October 4, 2015: 11:45pm – 12:45pm
The process of transfer from birth center to hospital presents challenges for the transferring woman and providers at both sites. The Model Practice Guidelines for Transfer from Home or Birth Center to Hospital will be presented. A model of collaboration between a birth center and a University Hospital based Family Medicine Maternal and Child health service will be presented. Case studies will be offered from both a CPM and CNM center.
*Re-watch this live-streamed session from the American Association of Birth Centers Birth Institute
Dr. Susan Stone, DNSc, CNM, FACNM, FAAN – President of Frontier Nursing University
Susan Stone, DNSc, CNM has been working in field of reproductive health care for women for over 30 years.
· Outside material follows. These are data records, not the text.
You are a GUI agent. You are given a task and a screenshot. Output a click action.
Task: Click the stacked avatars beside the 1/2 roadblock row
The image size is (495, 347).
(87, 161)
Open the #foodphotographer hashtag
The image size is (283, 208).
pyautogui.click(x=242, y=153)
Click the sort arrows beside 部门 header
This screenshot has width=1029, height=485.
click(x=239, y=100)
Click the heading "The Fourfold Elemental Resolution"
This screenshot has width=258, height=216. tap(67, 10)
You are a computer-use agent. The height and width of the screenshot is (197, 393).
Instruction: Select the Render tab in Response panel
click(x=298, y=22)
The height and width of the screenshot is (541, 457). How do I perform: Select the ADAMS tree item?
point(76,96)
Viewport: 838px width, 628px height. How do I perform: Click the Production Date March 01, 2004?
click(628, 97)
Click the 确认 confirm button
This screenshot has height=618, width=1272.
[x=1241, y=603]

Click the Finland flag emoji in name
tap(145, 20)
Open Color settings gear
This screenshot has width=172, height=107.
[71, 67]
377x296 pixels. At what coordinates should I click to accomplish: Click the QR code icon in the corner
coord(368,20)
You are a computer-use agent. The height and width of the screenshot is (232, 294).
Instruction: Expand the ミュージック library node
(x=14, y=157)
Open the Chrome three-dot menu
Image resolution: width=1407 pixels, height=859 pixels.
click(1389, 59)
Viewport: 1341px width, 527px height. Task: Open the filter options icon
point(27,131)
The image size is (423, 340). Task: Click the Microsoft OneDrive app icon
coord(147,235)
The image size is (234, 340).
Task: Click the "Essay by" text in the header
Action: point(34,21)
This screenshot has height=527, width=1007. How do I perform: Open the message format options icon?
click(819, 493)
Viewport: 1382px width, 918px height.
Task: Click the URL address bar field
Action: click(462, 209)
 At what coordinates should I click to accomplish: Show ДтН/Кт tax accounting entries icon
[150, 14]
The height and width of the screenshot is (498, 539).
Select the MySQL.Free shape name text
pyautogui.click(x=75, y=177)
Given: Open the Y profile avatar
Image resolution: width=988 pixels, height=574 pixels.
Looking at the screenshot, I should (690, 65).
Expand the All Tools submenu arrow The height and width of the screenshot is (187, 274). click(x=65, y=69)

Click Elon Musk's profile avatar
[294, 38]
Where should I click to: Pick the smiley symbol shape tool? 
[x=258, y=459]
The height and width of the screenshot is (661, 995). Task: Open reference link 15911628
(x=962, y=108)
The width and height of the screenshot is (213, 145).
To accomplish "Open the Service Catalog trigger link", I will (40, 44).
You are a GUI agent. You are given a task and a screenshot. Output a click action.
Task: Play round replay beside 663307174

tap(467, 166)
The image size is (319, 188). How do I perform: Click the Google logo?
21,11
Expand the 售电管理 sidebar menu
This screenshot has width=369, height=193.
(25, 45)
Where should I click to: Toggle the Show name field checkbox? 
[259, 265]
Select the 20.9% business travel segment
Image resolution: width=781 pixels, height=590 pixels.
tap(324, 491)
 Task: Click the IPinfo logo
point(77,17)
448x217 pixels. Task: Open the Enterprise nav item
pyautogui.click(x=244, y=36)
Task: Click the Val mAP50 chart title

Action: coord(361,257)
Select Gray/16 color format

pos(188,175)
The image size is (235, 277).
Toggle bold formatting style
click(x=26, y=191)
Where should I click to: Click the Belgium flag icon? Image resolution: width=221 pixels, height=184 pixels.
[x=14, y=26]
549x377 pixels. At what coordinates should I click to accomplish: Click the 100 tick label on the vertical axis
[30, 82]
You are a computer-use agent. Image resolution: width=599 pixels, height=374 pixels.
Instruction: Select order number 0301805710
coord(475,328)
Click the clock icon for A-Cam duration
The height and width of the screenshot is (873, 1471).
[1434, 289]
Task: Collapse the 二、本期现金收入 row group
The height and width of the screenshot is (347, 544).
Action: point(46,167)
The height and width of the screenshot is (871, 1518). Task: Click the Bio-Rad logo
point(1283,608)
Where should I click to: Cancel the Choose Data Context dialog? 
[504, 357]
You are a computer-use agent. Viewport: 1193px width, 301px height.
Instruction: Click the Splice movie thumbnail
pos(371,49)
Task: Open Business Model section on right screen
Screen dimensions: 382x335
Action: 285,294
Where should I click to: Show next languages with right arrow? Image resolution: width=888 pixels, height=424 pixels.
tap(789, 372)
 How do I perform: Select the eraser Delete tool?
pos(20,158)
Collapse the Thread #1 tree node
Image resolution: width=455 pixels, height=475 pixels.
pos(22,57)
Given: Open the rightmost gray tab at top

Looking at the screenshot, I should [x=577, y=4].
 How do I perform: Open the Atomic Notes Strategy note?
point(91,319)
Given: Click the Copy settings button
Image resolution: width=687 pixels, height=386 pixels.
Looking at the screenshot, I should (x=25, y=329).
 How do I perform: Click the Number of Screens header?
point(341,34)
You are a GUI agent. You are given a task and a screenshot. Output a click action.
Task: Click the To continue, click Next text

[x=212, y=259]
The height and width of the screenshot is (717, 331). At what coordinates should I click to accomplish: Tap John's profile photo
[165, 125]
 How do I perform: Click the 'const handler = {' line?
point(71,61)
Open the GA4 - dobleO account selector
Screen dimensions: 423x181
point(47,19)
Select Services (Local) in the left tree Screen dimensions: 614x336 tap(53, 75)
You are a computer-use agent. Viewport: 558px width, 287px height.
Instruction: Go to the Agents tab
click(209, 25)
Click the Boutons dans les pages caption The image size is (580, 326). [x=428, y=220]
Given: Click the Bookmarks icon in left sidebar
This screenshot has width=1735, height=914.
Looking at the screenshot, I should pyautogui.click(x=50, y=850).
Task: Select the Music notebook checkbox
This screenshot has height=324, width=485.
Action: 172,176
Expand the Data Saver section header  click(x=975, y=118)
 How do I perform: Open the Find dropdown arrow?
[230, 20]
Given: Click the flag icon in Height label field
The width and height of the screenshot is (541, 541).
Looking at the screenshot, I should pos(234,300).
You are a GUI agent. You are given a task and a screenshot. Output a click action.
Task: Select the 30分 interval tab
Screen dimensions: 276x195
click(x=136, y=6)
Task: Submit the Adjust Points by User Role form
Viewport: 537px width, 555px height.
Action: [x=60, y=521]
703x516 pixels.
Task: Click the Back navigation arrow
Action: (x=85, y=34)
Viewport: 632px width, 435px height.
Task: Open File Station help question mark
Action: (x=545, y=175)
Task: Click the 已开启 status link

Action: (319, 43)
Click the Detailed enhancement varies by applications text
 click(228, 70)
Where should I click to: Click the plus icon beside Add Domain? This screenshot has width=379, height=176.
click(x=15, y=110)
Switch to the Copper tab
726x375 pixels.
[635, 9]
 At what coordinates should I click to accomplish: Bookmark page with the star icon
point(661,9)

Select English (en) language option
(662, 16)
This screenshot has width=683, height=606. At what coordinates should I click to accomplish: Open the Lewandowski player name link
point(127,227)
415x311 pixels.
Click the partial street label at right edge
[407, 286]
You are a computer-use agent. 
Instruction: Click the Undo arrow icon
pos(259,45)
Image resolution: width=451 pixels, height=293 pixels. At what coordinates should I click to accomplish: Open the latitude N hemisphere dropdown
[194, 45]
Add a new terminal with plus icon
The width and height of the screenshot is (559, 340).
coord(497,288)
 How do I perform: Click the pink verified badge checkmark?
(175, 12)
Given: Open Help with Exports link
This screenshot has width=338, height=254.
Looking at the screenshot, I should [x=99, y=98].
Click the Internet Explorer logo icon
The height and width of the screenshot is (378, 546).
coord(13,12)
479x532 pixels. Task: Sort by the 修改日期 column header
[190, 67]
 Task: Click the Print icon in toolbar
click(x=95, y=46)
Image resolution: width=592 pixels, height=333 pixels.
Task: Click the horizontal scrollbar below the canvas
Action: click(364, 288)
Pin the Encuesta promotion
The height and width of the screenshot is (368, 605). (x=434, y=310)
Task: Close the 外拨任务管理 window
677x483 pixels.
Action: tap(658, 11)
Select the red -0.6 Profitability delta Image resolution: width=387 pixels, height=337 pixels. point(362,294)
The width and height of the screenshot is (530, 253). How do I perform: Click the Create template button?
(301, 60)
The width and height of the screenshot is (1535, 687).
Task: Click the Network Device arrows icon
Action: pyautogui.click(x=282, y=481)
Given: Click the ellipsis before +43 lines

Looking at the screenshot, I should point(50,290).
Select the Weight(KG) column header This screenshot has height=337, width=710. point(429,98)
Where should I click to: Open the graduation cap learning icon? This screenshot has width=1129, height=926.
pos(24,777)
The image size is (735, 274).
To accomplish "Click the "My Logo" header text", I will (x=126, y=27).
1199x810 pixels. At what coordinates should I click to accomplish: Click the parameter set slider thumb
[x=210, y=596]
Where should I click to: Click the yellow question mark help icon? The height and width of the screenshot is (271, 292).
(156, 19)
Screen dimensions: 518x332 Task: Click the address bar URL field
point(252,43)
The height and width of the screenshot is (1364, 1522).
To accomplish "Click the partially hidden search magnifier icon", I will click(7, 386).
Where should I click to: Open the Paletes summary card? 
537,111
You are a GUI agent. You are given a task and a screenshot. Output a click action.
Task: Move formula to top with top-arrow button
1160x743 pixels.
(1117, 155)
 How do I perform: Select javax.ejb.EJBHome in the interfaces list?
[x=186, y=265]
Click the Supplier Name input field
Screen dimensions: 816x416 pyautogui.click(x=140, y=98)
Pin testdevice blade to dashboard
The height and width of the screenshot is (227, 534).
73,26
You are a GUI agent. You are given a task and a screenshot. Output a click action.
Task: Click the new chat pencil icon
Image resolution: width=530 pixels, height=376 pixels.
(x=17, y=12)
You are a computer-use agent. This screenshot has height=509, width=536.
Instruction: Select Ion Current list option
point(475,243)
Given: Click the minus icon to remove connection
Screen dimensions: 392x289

She has been an advocate for women seeking an emotional and physically satisfying childbirth. Her career began as an obstetrical nurse where she facilitated the opening of birthing rooms and introduced rooming in and sibling visits in a small rural community. She led the development of five outreach clinics in rural areas where women could receive pre-natal and post partum care in their own communities. She then pursued education as a certified nurse-midwife through the Frontier Nursing University’s (FNU) distance education program. She practiced full scope midwifery care at Bassett Health Care in Cooperstown, New York from 1991 through 1998. During this time she precepted many nurse-midwifery students and worked to develop outreach clinical education sites for nurse-midwifery students in Upstate New York. Believing that having more nurse-midwives would ultimately serve the goal of satisfying birth experiences for women, she shifted her focus to the education of nurse-midwives. She relocated to Kentucky and served as the Program Director of the Frontier nurse-midwifery education program. She was appointed as President and Dean in 2001. She put the school on a trajectory that allowed it to achieve accreditation as a graduate institution offering Doctor of Nursing Practice and Master of Science in Nursing degrees with a focus in nurse-midwifery, family nursing and women’s health care. During her tenure as President the School grew from 200 students to the current enrollment of over 1500 students. Believing that there are many nurses living in rural and underserved areas who would pursue graduate education as nurse-midwives and nurse practitioners if they did not have to leave their communities, the focus of the University is to offer distance education programs using the student’s community as the classroom. The University currently has students located in every state in the United States and in seven foreign countries. Dr. Stone continues in the role of FNU President with a goal of improving health care for families through increasing the number of well prepared nurse-midwives and nurse practitioners.
Larry Leeman, MD, MPH
Larry Leeman, MD, MPH is Professor of Family and Community Medicine, and Obstetrics and Gynecology at the University of New Mexico School of Medicine. He is the director of UNM Family Medicine Maternal Child Health clinical service, co-medical director of University Hospital Mother Baby Unit and Level Two Nursery, and Medical Director for the Milagro Perinatal Substance Abuse program. He is the medical consultant for the Dar a Luz Birth Center in Albuquerque. As a faculty member at UNM he has worked for fifteen years as a consultant for home birth and birth center midwives and helped care for their clients who have required hospital transport. He has presented grand rounds for the UNM Ob/Gyn and Family Medicine Departments on Home Birth with a focus on facilitating improved collaboration from home to hospital. He is the Managing Editor of the Advanced Life Support in Obstetrics (ALSO) course.
Maureen Darcey, CNM
Maureen is a birth center pioneer. For thirty years, she has advocated at the local, state, and national levels for midwifery and the birth center model of care. She began her midwifery career at the Chatham Family Birth Center in Siler City, North Carolina in 1981. In 1995, she founded the Women’s Birth & Wellness Center in Chapel Hill where she prioritized making the birth center option available to the poor and other underserved populations. Under her leadership, the center has grown to over 450 births annually and is a model for birth centers nationwide.
Heike Hornsby, LPM, CPM – Co-Owner of Puget Sound Midwives & Birth Center
In 1993, Hornsby graduated from the Seattle Midwifery School (now Bastyr University) and became a Licensed Midwife. By 1999, she had become the co-owner of the Puget Sound Birth Center. Here she now works closely with a skilled team of midwives to provide family-centered care by helping to ensure optimal health for a mother and her child, encouraging a trust in the process of birth and helping to ease this joyful transition for families.